── Kutipan Halaman ──

Lihat ke Halaman Asli

Gelar Doktor untuk Penyandang Difabel

Diperbarui: 18 Juni 2015   05:46

Kompasiana adalah platform blog. Konten ini menjadi tanggung jawab bloger dan tidak mewakili pandangan redaksi Kompas.

14058465681556189612

Istilah “difabel” merupakan akronim dari ungkapan bahasa inggris “different abilty people”(manusia dengan kemampuan berbeda). Istilah ini digunakan untuk menyebut mereka yang mengalami kekurangan fisik berupa kecacatan. Karena istilah “cacat” selama ini dimaknai sebagai sesuatu yang negatif, maka digunakan istilah yang tepat untuk mengganti kata tersebut dengan kata yang sesuai, seperti kata difabel atau disabilitas (dalam bahasa Indonesia).

Menggunakan paradigma difabel, mereka yang cacat tidak lagi dipandang sebagai orang yang menyandang penyakit atau kekurangan, melainkan sebagai manusia yang berhak mendapatkan perlakuan yang sama tanpa diskriminatif. Hanya saja, perlu diketahui bahwa terdapat perbedaan cara bertindak antara manusia normal dan yang difabel. Itulah sebabnya digunakan kata difabel atau different ability yang bermakna berbeda potensi. Maksudnya adalah jika orang normal dapat melakukan pekerjaan dengan kondisi fisik yang baik maka sesungguhnya orang difabel pun dapat melakukan hal yang sama, namun dengan cara yang berbeda sesuai dengan kondisi fisiknya.

Pada hari sabtu, tanggal 20 Juli 2014 Universitas Islam Negeri Sunan Kalijaga Yogyakarta baru saja menelorkan seorang Doktor dalam bidang Studi ke-Islaman yang menyandang status difabel (tunanetra). Gelar Doktor bagi mereka yang difabel seperti ini sangat jarang ditemui. Bahkan, berdasarkan informasi yang ada, di Yogyakarta Doktor bagi kaum difabel tersebut baru satu orang yang dapat meraihnya. Hal ini menandakan betapa minimnya aksesbilitas yang diberikan bagi mereka kaum difabel untuk meraih pendidikan.

Jika dilacak landasan normatifnya, perlakuan yang semestinya terhadap kaum difabel sejatinya sudah ada di dalam al-Qur’an sebagai kitab suci umat Islam. Diceritakan oleh al-Qur’an, datang seorang laki-laki tua tunanetra yang bernama ummi maktum kepada Nabi Muhammad saw. untuk menanyakan sesuatu tentang agama. Karena sedang melayani para bangsawan yang datang, Nabi memalingkan wajahnya dari lelaki tua tersebut yang kemudian atas perlakuan tersebut nabi mendapat “teguran” langsung dari Tuhan.

───
── Baris Data ──

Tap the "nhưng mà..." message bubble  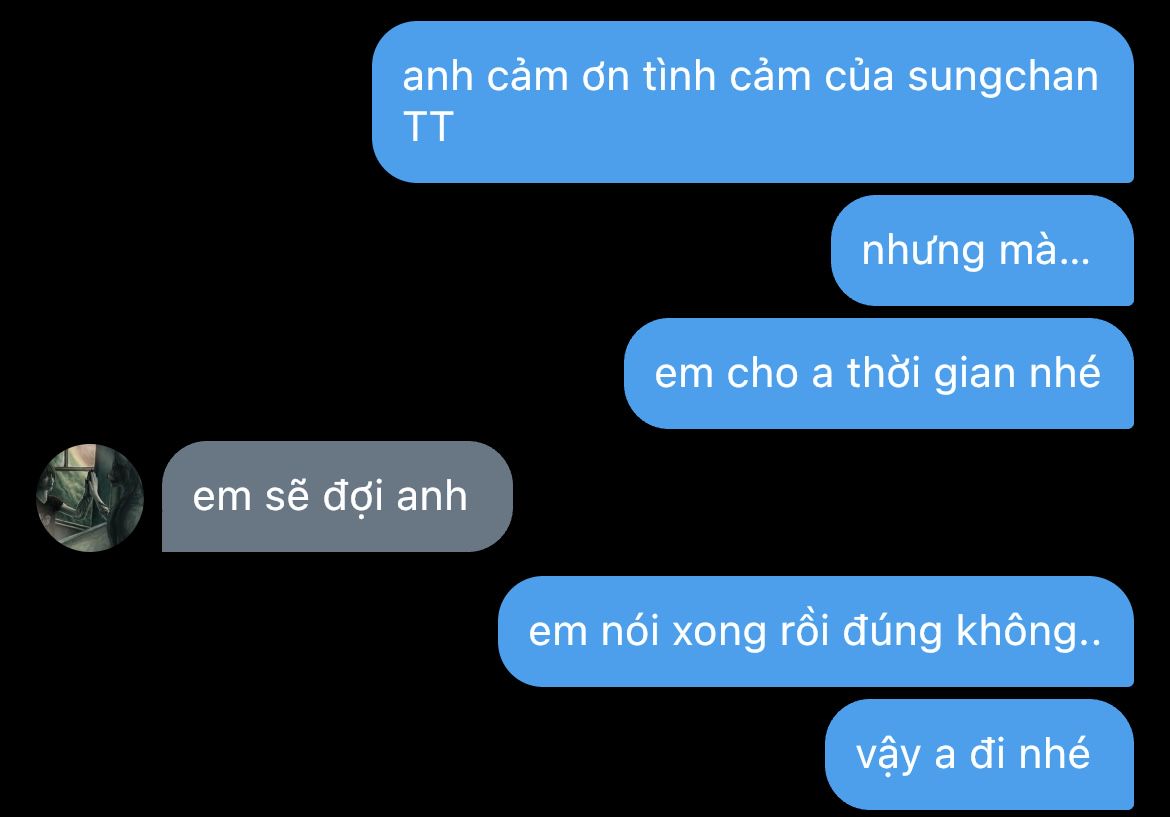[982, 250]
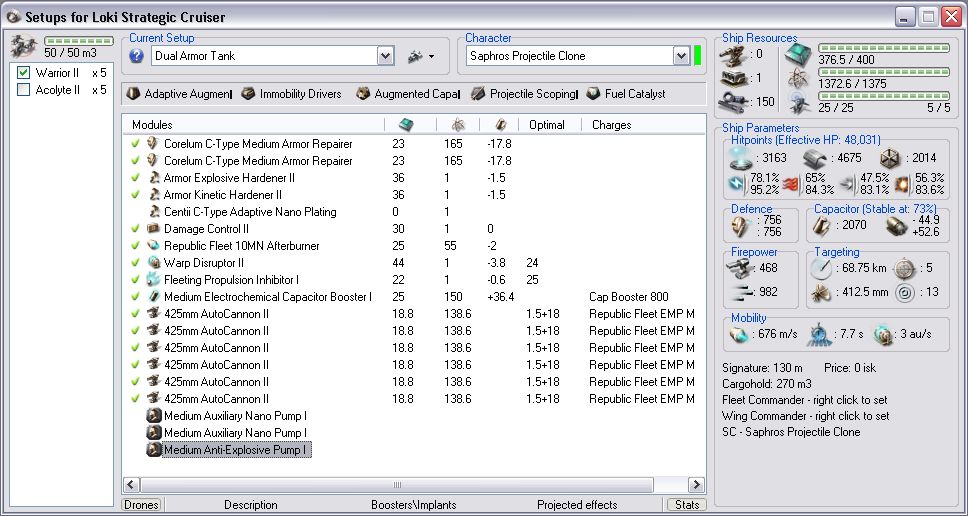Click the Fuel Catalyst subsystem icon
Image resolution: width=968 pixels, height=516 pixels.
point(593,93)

───
── Baris Data ──

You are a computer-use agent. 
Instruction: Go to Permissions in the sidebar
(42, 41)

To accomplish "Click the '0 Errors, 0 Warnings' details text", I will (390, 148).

───
── Baris Data ──

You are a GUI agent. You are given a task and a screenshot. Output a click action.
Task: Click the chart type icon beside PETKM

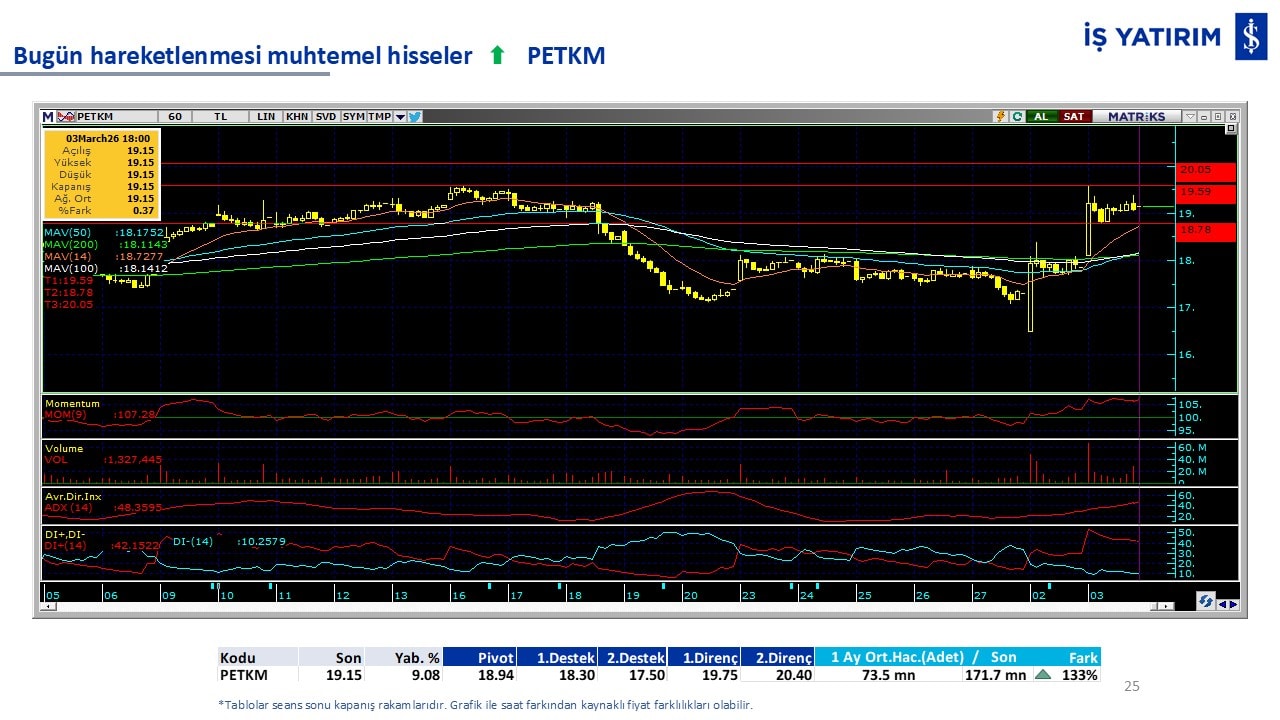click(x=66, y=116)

───

* [Tujuan Latihan] Tuliskan kembali tanpa perubahan bagian kutipan halaman tentang gelar doktor bagi penyandang difabel, dari "Menggunakan paradigma difabel, mereka" sampai "dengan kondisi fisiknya.". Baris data di atas merupakan bahan tersendiri yang terpisah dari kutipan halaman.

* [Jawaban Tertulis]
Menggunakan paradigma difabel, mereka yang cacat tidak lagi dipandang sebagai orang yang menyandang penyakit atau kekurangan, melainkan sebagai manusia yang berhak mendapatkan perlakuan yang sama tanpa diskriminatif. Hanya saja, perlu diketahui bahwa terdapat perbedaan cara bertindak antara manusia normal dan yang difabel. Itulah sebabnya digunakan kata difabel atau different ability yang bermakna berbeda potensi. Maksudnya adalah jika orang normal dapat melakukan pekerjaan dengan kondisi fisik yang baik maka sesungguhnya orang difabel pun dapat melakukan hal yang sama, namun dengan cara yang berbeda sesuai dengan kondisi fisiknya.